AP and Honors Courses
Our Advanced Placement (AP) courses are college level courses taught according to syllabi prescribed by The College Board Advanced Placement Program and/or to courses designed to prepare students for College Board AP Tests. Success in AP courses can be an important factor in admission to colleges and universities. Successful performance on AP Tests (a score of 3, 4, or 5 on a 5-point scale) may lead to college credit and/or advanced placement in college courses. AP courses receive appropriate weight when the Grade Point Average (GPA) is calculated.

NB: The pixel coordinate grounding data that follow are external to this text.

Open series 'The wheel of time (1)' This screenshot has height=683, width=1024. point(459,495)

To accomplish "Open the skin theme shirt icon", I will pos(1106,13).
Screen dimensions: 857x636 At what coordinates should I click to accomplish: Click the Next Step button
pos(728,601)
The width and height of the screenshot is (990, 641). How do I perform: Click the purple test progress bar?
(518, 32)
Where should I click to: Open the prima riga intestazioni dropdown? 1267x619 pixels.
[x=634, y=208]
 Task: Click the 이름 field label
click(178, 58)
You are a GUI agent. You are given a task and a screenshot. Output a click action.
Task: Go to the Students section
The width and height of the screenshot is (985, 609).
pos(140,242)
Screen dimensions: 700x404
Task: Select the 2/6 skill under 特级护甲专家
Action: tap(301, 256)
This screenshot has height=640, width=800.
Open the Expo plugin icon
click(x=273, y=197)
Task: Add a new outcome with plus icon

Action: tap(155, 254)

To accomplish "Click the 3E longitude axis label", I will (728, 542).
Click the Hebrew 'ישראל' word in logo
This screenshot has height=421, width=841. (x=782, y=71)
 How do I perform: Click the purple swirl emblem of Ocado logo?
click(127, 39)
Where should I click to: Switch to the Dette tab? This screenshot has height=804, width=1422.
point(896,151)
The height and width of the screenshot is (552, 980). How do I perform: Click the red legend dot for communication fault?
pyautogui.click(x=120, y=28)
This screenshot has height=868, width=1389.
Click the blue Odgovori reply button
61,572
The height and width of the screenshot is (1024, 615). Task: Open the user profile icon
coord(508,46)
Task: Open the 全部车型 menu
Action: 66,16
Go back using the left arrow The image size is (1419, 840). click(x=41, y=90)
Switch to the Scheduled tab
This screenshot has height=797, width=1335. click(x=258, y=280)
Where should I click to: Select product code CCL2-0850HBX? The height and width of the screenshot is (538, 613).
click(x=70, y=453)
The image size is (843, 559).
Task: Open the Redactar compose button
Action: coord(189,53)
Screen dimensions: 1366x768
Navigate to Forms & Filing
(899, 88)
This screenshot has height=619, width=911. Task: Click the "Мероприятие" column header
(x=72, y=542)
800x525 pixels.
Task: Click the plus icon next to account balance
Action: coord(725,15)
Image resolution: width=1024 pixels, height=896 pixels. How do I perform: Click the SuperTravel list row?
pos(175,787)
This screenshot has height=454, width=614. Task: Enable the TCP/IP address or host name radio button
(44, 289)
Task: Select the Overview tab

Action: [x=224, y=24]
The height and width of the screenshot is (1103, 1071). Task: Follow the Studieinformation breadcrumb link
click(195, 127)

Honors courses allow students to explore topics in greater depth than non-honors courses. Honors students will complete projects that enrich their understanding of topics and the links between them. Honors level courses are listed as such on the students’ transcripts.


Graduation Requirements
Students must successfully complete 21.0 cumulative credits in grades 9-12 as follows:

  • 4.0 credits in English to include 1 course in Literature and an English course to be taken each school year
  • 3.0 credits in Mathematics to include 1 course in Algebra
  • 3.0 credits in Science to include 1 course in Biology
  • 3.0 credits in Social Studies to include 1 course in Civics (or Government)
  • 1.0 credit in Health and Physical Education, to include Health (Wellness), and a PE course to be taken each school year
  • 2.0 credits in Arts and Humanities
  • 5.0 credits in electives to include 0.25 credits in Graduation Project. Any course that has not been counted to fulfill other graduation requirements as indicated in this site shall also satisfy this requirement. Two credits in the Innovation Academy are highly encouraged, but not required.